The Parliament has abandoned its basic duty and has devoted itself to sideshows. The government is falling short of managing the current health crisis. Even though most of the countries have succeeded in facing this crisis with the least amount of losses, the bill in Kuwait is getting heavier to the extent that closing the country and its economy has become a norm and a source of euphoria for the top health official.
The time has come for a change. A strong governing executive authority which is managed by resolute political leadership is essential, so that we do not face the day when we end up crying over the opportunities that were lost by flirting with the shadow of democracy.
When it comes to democracy, we are no better than France, Egypt, the United States of America and other countries, which declared a state of emergency when they sensed the storm was about to make a landfall.
In fact, some countries, where democracy is considered as a staple food as opposed to a luxury like in Kuwait, suspended the implementation of the constitution for a while in order to address the aftermath of internal political conflicts, and to fortify themselves in the face of external events.
These countries acted according to what the reality dictates, and not as per personal interests and tendencies.

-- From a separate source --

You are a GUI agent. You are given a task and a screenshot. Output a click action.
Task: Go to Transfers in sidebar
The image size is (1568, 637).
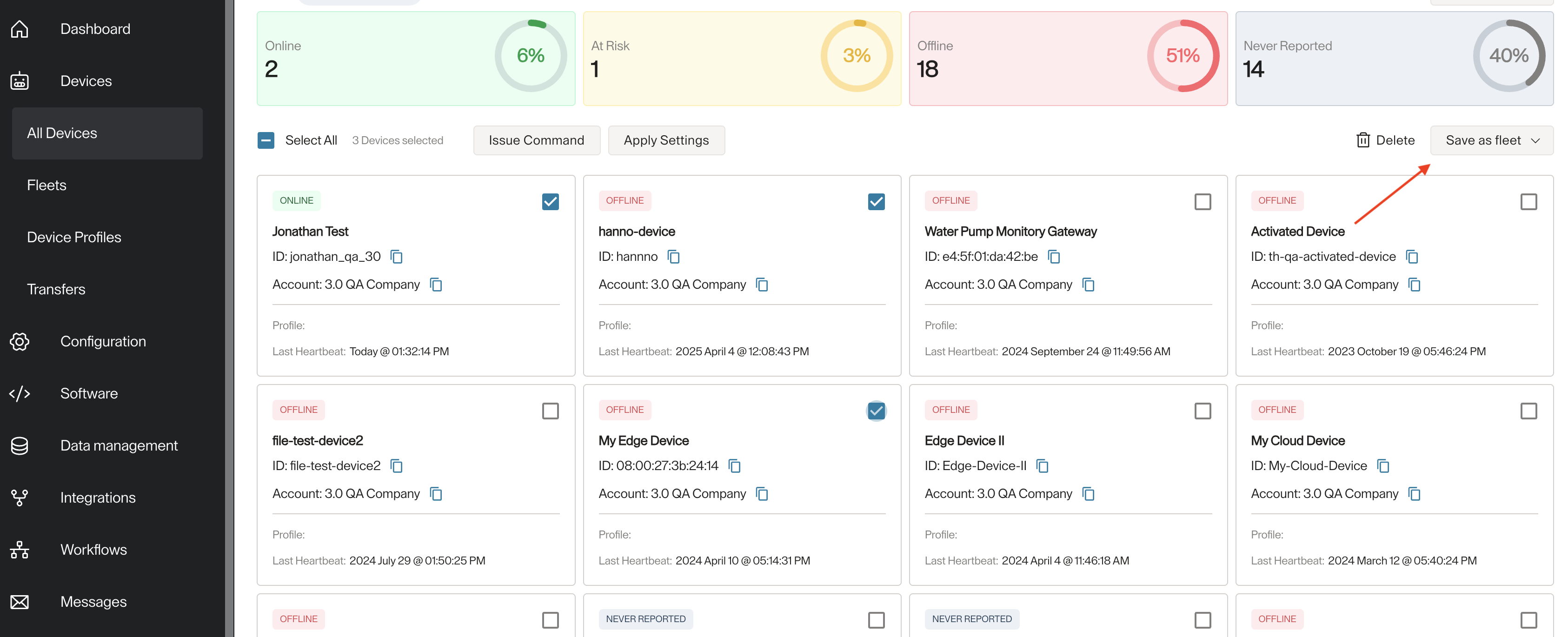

We in Kuwait tried to suspend the Constitution twice. The first time was aimed at rectifying the navigation course of the country, even though the governments that were present at the time were not capable of envisaging the future of the country in order to set appropriate developmental plans. The second time was when the government failed the test of confrontation, and helped in exposing the internal situation, which was what Saddam Hussein’s regime took as a pretext to implement its evil plan and invade the country.
Indeed, Kuwait today needs to suspend the Constitution for probably a year or two, and bring about a legal revolution that will destroy all the wear and tear caused by the mentality of parliamentary exploits, open up the country to investors, and take advantage of the regional and international opportunities to get out of the stalemate in terms of the new Gulf trend.
All this will not be achieved in the presence of a National Assembly that lacks the simplest principles of national work, as it is entangled in twisted games of securing jobs and fighting over bits and pieces of project tenders.
What the current situation actually needs is for the political leadership to devote itself through the executive authority to remedy the situation, even if the matter calls for painful surgeries. This is because ridding Kuwait of disease is much more important than pleasing anyone.
Because His Highness the Amir is currently abroad for treatment – May Allah grant him recovery and safe return to his people – we place our hopes on His Highness the Deputy Amir and the trustworthy Crown Prince – May Almighty Allah protect him – to rescue the country out of the impasse with firm, bold and decisive resolutions.